The mere existence of such amateurs is exasperating enough to the “real” DJs who are losing gigs to them. So when Paper magazine nominated Kirsten Dunst’s ex Matt Creed—whose modus operandi is alternating tracks between two iPods—for the Best DJ category in its annual nightlife awards, the nod irked many. “My DJ friends were all really upset,” says Kallamni, who maintains that his brood, even Richards, veers toward the side of real DJs. “I’m not trying to say [Creed’s] not a great guy, but to sit there and just press buttons—it’s not [being] an actual DJ.”
Actually, Creed doesn’t disagree. “It’s not fair,” he admits, adding with a defensive edge in his voice, “I didn’t ask to be nominated.” On a Friday afternoon the actor and filmmaker is hanging out at downtown bistro the Smile, where he has been working on the budget for his new movie. Two years ago Creed, 26, started DJing at the Beatrice Inn (which has been closed since April due to building-code violations, much to the chagrin of the chic, celeb-heavy set that frequented it); soon the nightclub’s patrons began booking him for corporate events and benefits, occasionally for as much as $4,000. “I do feel guilty when I get paid a lot of money, showing up with two iPods,” he says. “But I love music, and my knowledge of music has gotten me to where I am now.” Creed took up DJing for the same reason many of his creative friends, including Lowman, did: the money. “It paid for one of my first short films, and it’s given me the freedom to have my days to write,” he says.

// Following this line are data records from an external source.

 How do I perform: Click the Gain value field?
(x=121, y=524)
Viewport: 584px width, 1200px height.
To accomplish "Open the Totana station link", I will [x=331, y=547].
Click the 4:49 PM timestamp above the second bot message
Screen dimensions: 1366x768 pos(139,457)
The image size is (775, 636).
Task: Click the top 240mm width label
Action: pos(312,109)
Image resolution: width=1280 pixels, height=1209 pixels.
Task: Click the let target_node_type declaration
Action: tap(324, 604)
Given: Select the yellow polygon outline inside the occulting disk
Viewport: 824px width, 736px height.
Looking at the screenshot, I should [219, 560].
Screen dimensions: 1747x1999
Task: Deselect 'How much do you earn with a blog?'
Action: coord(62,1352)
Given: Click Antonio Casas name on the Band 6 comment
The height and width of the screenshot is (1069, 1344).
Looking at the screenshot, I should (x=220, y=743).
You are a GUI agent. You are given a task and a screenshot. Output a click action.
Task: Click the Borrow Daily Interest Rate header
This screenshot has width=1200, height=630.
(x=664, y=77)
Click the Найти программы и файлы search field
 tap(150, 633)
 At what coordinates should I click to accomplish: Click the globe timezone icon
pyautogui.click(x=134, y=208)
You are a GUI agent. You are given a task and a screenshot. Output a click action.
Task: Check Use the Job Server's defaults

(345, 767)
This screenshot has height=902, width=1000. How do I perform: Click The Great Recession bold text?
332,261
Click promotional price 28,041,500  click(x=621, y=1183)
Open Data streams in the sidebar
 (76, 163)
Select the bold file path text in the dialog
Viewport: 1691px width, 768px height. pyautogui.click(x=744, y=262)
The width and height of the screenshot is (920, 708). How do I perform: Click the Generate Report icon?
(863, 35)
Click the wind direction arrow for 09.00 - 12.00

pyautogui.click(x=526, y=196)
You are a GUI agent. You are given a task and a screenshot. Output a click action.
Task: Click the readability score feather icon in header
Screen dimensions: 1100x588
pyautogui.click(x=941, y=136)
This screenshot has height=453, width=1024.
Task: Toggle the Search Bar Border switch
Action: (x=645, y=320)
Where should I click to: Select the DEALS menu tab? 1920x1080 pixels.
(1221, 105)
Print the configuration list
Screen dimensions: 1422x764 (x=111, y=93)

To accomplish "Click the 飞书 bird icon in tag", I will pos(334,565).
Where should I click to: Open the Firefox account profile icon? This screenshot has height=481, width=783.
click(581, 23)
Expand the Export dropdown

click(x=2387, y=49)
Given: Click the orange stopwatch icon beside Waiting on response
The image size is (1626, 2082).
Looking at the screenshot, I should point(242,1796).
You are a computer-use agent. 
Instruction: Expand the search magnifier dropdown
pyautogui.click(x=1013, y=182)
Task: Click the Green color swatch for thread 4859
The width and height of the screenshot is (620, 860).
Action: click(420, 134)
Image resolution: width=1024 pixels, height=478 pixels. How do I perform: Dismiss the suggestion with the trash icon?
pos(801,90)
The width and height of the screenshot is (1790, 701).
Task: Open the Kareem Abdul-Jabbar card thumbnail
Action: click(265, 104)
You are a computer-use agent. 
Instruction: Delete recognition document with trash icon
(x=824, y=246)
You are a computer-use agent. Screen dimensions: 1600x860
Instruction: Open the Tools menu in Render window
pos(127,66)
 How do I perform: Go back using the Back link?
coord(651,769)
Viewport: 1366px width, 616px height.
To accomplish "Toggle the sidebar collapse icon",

As more dilettantes turn their hobby into a paycheck (count Madonna’s boy toy Jesus Luz among them—she reportedly footed the bill for his lessons), the recession is increasing the tension between the pros and the dabblers. “You have more DJs fighting for fewer nights,” says Tim Martell, 30, a New York–based professional DJ. “It’s not how good of a musician you are; it’s how much money you can bring to the bar.” Felluss concurs: “There are a lot of guys infinitely better than these people who get paid $5,000 a night.” Nevertheless, Paul Sevigny, co-owner of the Beatrice Inn and a skilled vinyl DJ himself, hired hobbyists—even those of the iPod ilk—for his club, claiming they fit with its intimate atmosphere. “There’s not some guy 15 yards above the crowd, sending down music like the hand of God,” he says. “If there is a pause here or there, a couple seconds between a song, it sounds a little more personal.” But, Sevigny admits with a laugh, “DJs do so little to begin with. To not use records seems, you know…. Maybe you can do a little bit more.”